Container runtimes build filesystems using a Union Filesystem (such as overlay2 on Linux).

  • Read-Only Image Layers: A container image is composed of multiple read-only layers stacked on top of each other. These layers contain the application code, dependencies, and base operating system files. These layers are completely immutable; once built, they never change.
  • The Writable Container Layer: When a container starts, the runtime adds a thin, volatile "writable layer" (often called the containerfs) directly on top of the read-only image layers. Any changes made by the running application—creating new logs, modifying config files, or deleting data—happen exclusively in this writable layer.
  • Copy-on-Write (CoW): If a container attempts to modify a file that exists in the read-only image layer below it, the Union Filesystem intercepts the request. It first copies the original file up into the writable layer, and then applies the modification to the copy. The original file in the read-only layer remains untouched.
    • Advantage: This efficiency allows fifty different containers to share the exact same underlying read-only image data on disk while maintaining their own independent, writable state.

2. The Kubelet's Working Directory

The /var/lib/kubelet directory is the primary state directory for the Kubelet agent running on every worker node. It is where Kubernetes stores all data related to the Pods scheduled on that specific machine.

  • The Pods Subdirectory: The Kubelet manages the lifecycle of Pods under /var/lib/kubelet/pods/<Pod-UID>/. Within a Pod's specific directory, you will find its mounted volumes, injected plugins, and internal configuration files.
  • Local Volumes: If you configure an emptyDir volume, it is physically provisioned within this directory structure on the host's primary hard drive.

    Disk Exhaustion Risk

    If the host partition holding /var/lib/kubelet fills up because a poorly configured Pod writes massive log files to an emptyDir, the Kubelet will run an immediate eviction routine, killing Pods on that node to reclaim disk space.


3. Mapping Kubernetes Volumes to Linux

Kubernetes volumes exist to allow data to survive container restarts (or be shared between sidecars). The Kubelet maps these high-level APIs directly to standard Linux mount concepts.

  • Bind Mounts (hostPath): A hostPath volume instructs the Kubelet to perform a literal Linux bind mount. It maps a specific directory from the physical node's filesystem (e.g., /etc/foo) directly into the container's namespace.
  • RAM Disks (medium: "Memory"): If you create an emptyDir volume and explicitly set medium: "Memory", the Kubelet instructs the OS to mount a tmpfs (RAM-backed filesystem) into the container. This is exceptionally fast, but volatile.
    • Note: ConfigMaps and Secrets are typically injected by the Kubelet using these exact tmpfs mounts to ensure sensitive values are never accidentally written to static disk.

4. Navigating Filesystem Permissions

Permissions in Kubernetes are strictly controlled via the Pod's securityContext.

By default, many legacy containers attempt to run as root (UID 0). Modern security practices enforce running processes as unprivileged users (e.g., UID 1000).
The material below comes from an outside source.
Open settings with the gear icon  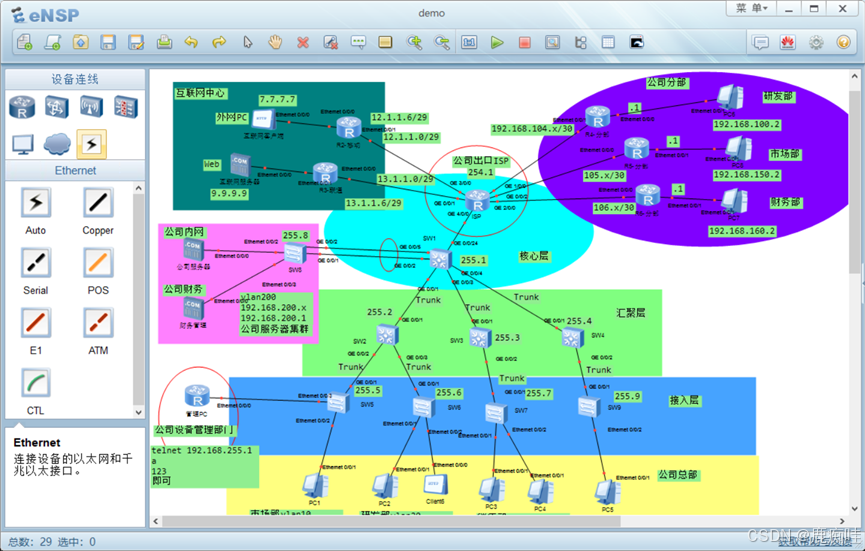pos(816,43)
This frequently causes file ownership conflicts when dealing with mounted volumes.

The "Permission Denied" Scenario: A common failure occurs when an emptyDir or persistent volume is mounted into a container running as a non-root user (UID 1000). The underlying volume on the host was provisioned and is owned by root. When the container process attempts to write to the mount path, the Linux kernel denies access.
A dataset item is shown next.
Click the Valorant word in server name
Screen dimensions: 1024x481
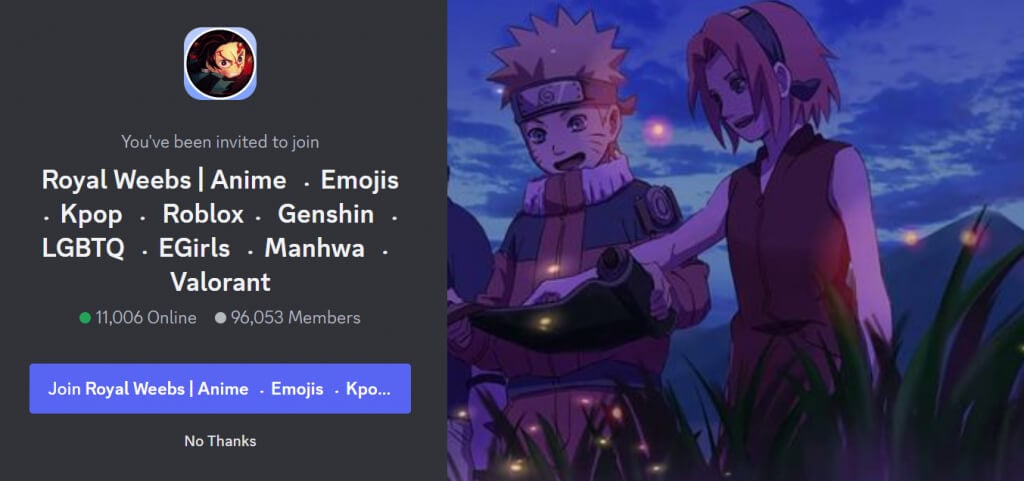pos(220,282)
The Solution: fsGroup: To resolve this, Kubernetes provides the fsGroup setting within the securityContext.

yaml
spec:
  securityContext:
    runAsUser: 1000
    fsGroup: 2000  # <--- This fixes the permission conflict
  volumes:
  - name: my-data
    emptyDir: {}

When fsGroup is specified, the Kubelet intercepts the volume mounting process and performs two explicit actions:

  1. Recursively changes the Group ID (GID) ownership of the target volume to match the specified fsGroup (e.g., GID 2000).
  2. Sets the setgid bit so any new files created inside that volume will automatically inherit that same GID.

Because the container process is automatically made a member of fsGroup 2000 at startup, it gains full write access to the volume without requiring root privileges.

Based on Kubernetes v1.35 (Timbernetes). Changelog.